## TASKS TO COMPLETE
[1] Answer these questions using the post about a breakup:
(a) How long was the writer together with her ex-boyfriend?
(b) Has the writer dated anyone since the breakup?
(c) What does the writer thank her lucky stars for?
[2] From the post about a breakup, print word for word the passage from "The pain I feel, after" up to and including "have any regrets.".

## TEXT SEGMENT
Content starts
My ex boyfriend and I broke up almost 2 years ago. We are each other first love.He was the first guy I opened myself to. I trusted him and in the end I fell in love with him.We were together for almost a year.It was a horrible break up and it took me a year of tears and yelling to learn to live without him. Despite the emotional torture I vented out on him, he was the perfect gentleman and stayed out with me till the end. It was the darkest period in my life. I cried myself to sleep everyday and I am ashamed to say that I even had suicidal thoughts as the pain was so intense I just wanted to end it. In the one year, I learned that he actually got into a relationship with another girl after 2 months we broke up. He hid it from me and lied to me with the excuse that I will not be able to handle it.We went our separate ways eventually and did not contact each other.
I am not exactly an ugly girl, I have a fair share of admirers. But till this very day, I have not dated anyone. I am not studying locally and I busied myself with other stuffs. I thought that I have been learning to move on and let go of my past, but I’ve come to realize that my past still haunts me greatly, when I come back home during semester break.
The pain I feel, after 2 years is still similar to the one I felt 2 years back. I look around at others and I wondered the same question to myself over and over again, why did other people’s boyfriend stayed with them without giving up while mine gave up on me? I have this urge to ask him if he is as haunted as me and did he have any regrets.
My hometown is not a very big place and surprisingly, I thank my lucky stars that we did not bump into each other. We have mutual friends too. Whenever I hang out with those mutual friends and they start talking about my ex, I do not know where to look or what to say without looking stupid. I am friends with his best friends too and just talking to them, it aches me.
Content ends
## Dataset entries
Content starts
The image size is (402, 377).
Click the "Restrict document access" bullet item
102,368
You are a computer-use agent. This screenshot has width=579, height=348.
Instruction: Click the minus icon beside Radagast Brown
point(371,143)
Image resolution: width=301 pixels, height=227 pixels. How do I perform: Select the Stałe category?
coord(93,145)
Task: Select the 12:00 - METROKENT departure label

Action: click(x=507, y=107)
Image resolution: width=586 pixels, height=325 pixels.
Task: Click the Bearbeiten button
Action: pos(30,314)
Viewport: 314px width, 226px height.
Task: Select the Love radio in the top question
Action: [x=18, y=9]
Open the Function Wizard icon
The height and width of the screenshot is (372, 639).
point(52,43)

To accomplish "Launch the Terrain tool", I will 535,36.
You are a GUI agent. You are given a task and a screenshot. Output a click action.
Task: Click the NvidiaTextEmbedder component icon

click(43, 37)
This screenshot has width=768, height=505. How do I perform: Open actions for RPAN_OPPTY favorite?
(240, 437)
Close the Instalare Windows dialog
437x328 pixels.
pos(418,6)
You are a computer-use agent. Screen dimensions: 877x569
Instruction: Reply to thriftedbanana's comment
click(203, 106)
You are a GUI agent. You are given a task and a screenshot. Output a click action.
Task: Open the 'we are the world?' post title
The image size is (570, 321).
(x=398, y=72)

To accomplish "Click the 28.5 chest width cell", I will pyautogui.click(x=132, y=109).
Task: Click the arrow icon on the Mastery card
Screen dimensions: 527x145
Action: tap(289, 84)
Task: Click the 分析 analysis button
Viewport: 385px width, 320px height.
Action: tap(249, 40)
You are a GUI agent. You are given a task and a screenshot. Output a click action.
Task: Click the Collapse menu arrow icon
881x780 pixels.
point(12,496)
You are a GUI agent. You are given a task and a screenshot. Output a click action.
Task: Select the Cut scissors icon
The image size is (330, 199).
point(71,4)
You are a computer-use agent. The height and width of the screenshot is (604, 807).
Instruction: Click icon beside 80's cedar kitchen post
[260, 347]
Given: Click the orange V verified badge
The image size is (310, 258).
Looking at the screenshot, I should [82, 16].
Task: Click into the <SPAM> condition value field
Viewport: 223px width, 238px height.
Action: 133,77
Content ends
## SOLUTIONS TO EACH TASK
[1]
(a) Almost a year.
(b) No, she has not dated anyone.
(c) That she and her ex did not bump into each other.

[2]
The pain I feel, after 2 years is still similar to the one I felt 2 years back. I look around at others and I wondered the same question to myself over and over again, why did other people’s boyfriend stayed with them without giving up while mine gave up on me? I have this urge to ask him if he is as haunted as me and did he have any regrets.